Investors confront record data‑center spending against warnings that debt‑financed builds may not earn back their cost.

Overview

  • Google, Microsoft, Amazon and Meta raised outlays again, with AWS targeting $125 billion in 2025, Microsoft spending $35 billion in the latest quarter, Alphabet adding $6 billion to this year’s plan, and Meta guiding to at least $70 billion.
  • The four reported about $112 billion in capital expenditures over the past three months and more than $360 billion in the past year as executives say demand still outstrips available compute.

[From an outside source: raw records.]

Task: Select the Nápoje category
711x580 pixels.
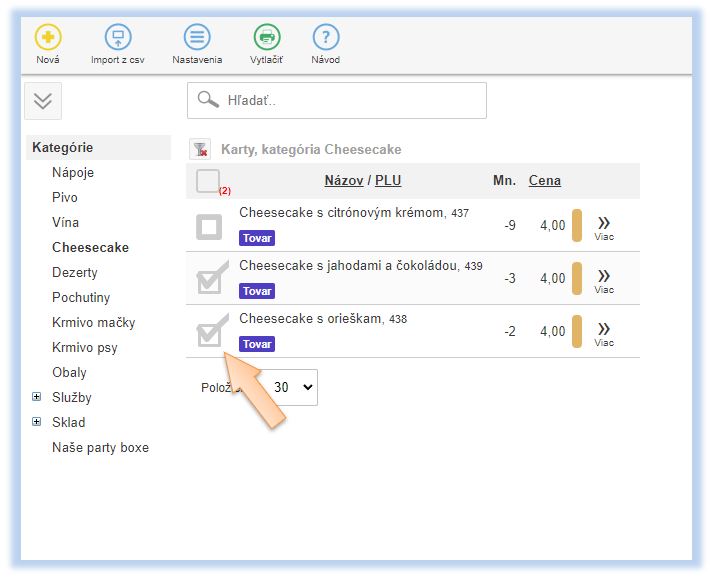Action: point(73,172)
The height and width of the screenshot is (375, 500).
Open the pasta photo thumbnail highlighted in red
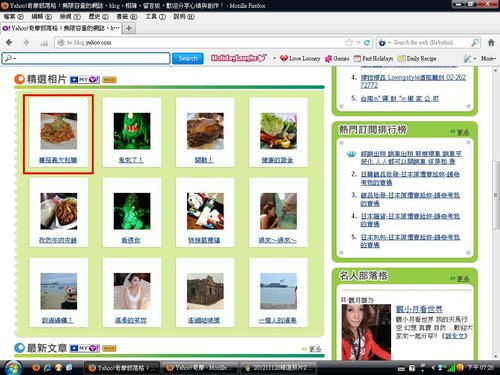coord(58,131)
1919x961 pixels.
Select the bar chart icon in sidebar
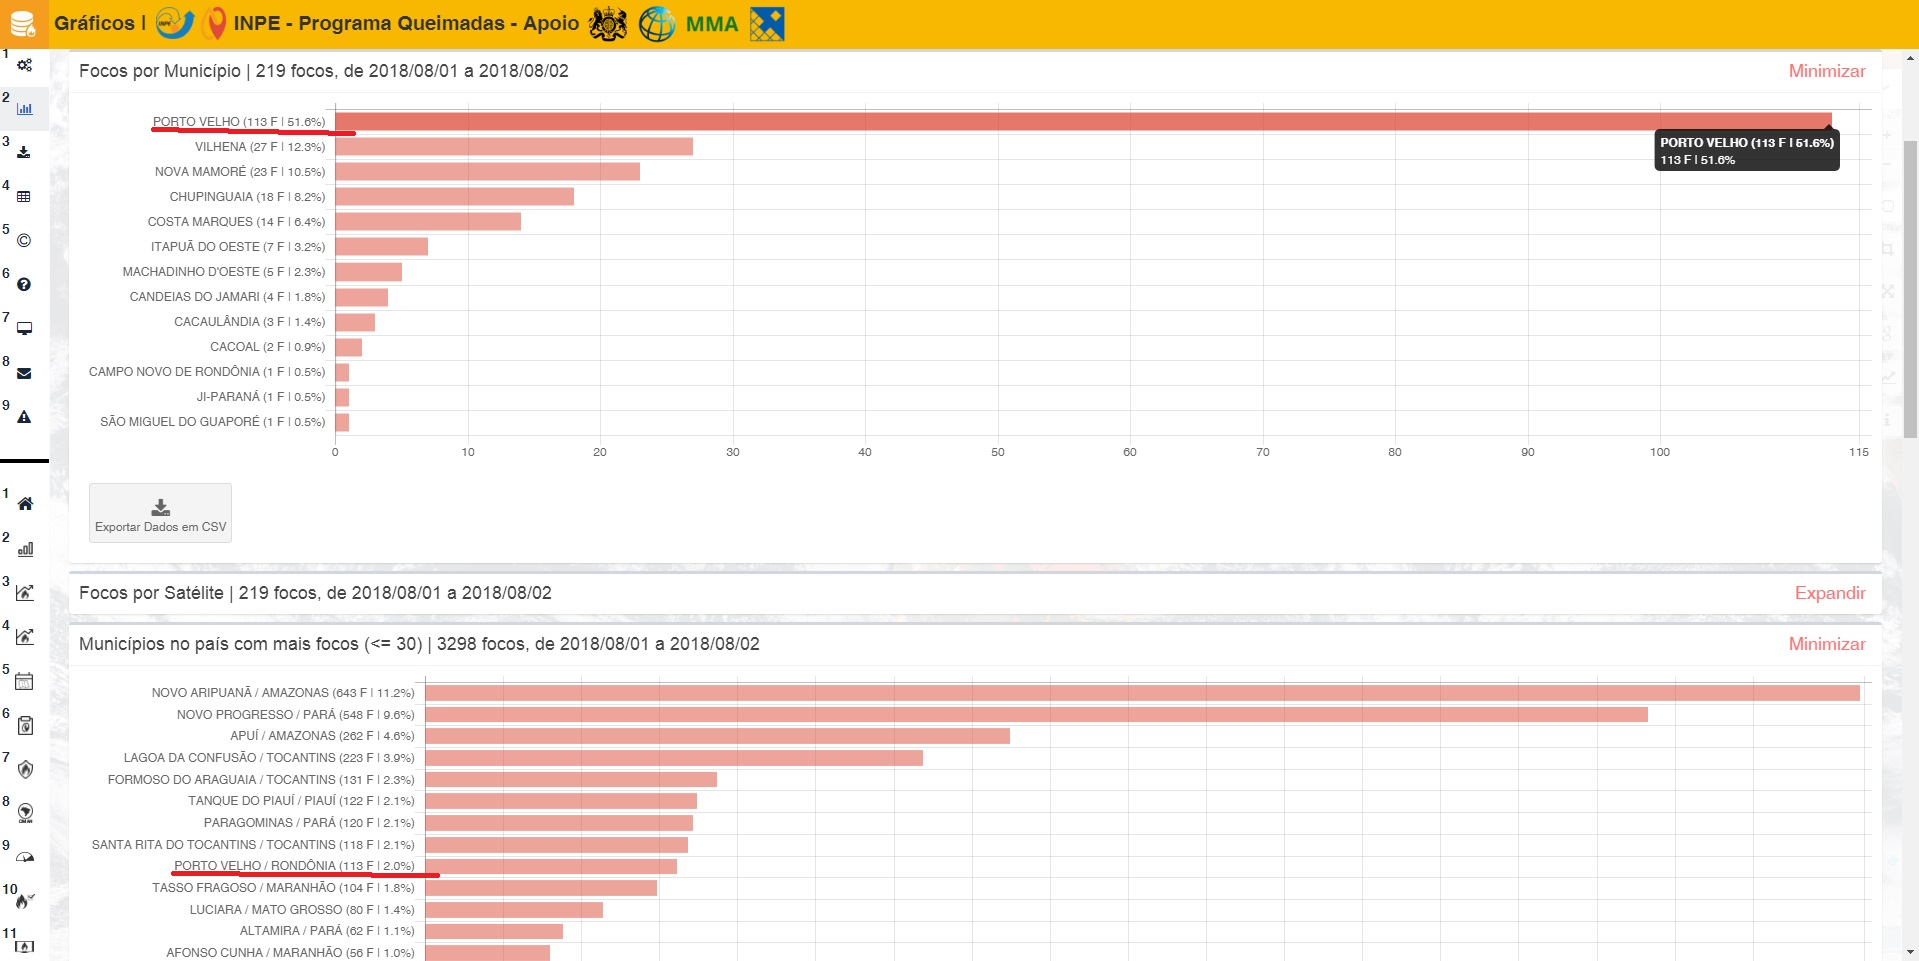[x=25, y=109]
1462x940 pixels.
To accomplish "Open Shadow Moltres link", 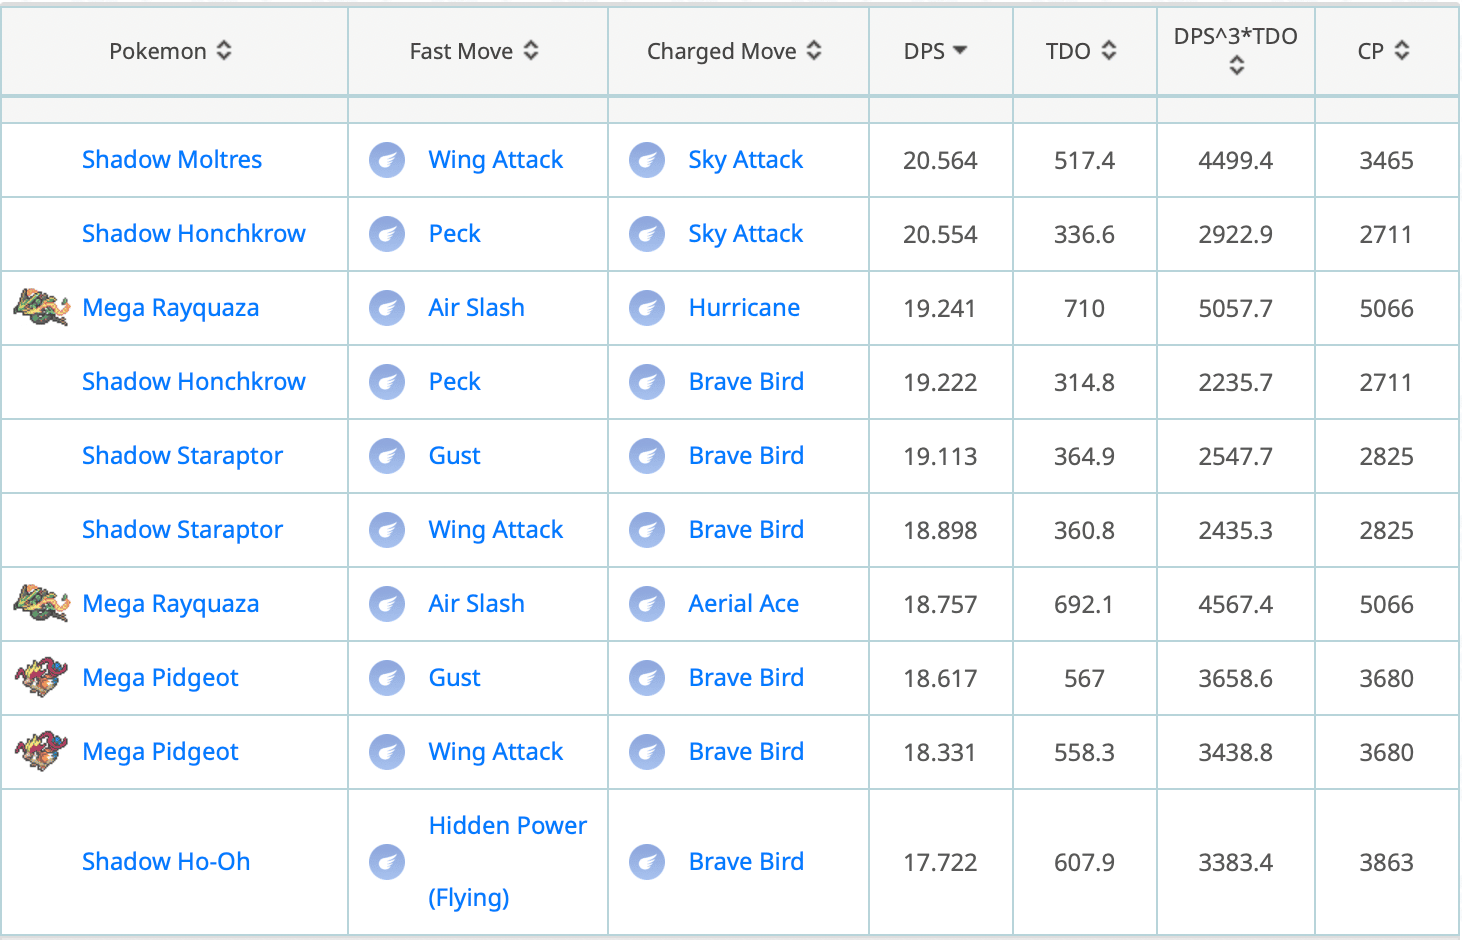I will [172, 160].
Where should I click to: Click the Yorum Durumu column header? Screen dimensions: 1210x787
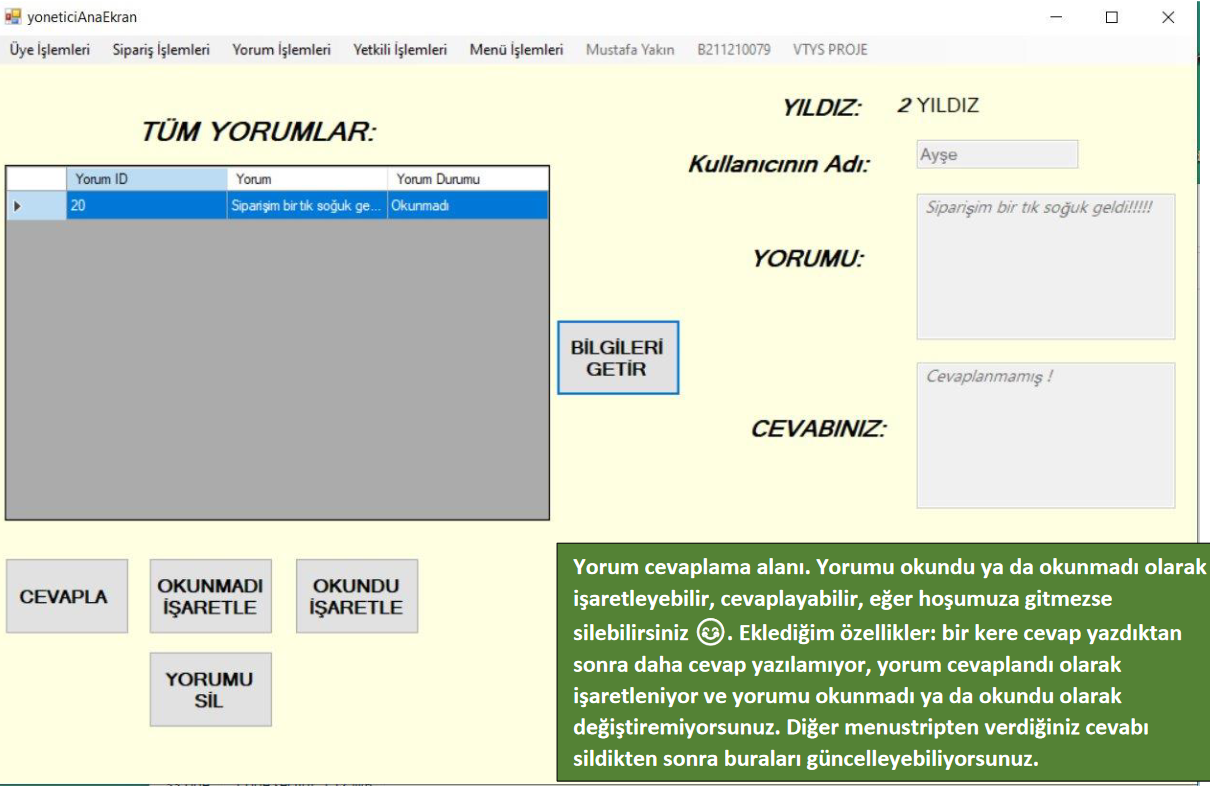click(467, 179)
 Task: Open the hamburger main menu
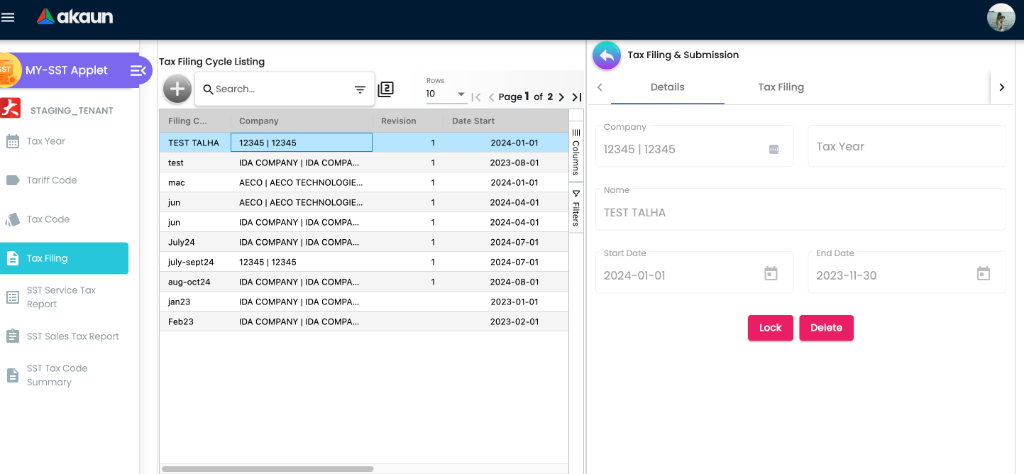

  • Market concentration has deepened, with Nvidia briefly touching a $5 trillion valuation and, together with six other tech leaders, accounting for roughly 32% of U.S. stock‑market value.
  • Warnings intensified, with Bill Gates saying many AI bets will be “dead ends,” the Bank of England cautioning about rising use of debt, analysts flagging data‑center totals that could exceed $2 trillion, and estimates that a crash could erase $20 trillion in household wealth.
  • Defenders argue this cycle differs from dot‑com as profits fund expansion, with Jerome Powell citing solid earnings and companies pointing to booked business, while the buildout continues through deals such as Nvidia’s HBM4 supply pact with Samsung and Intel’s reported talks to buy SambaNova.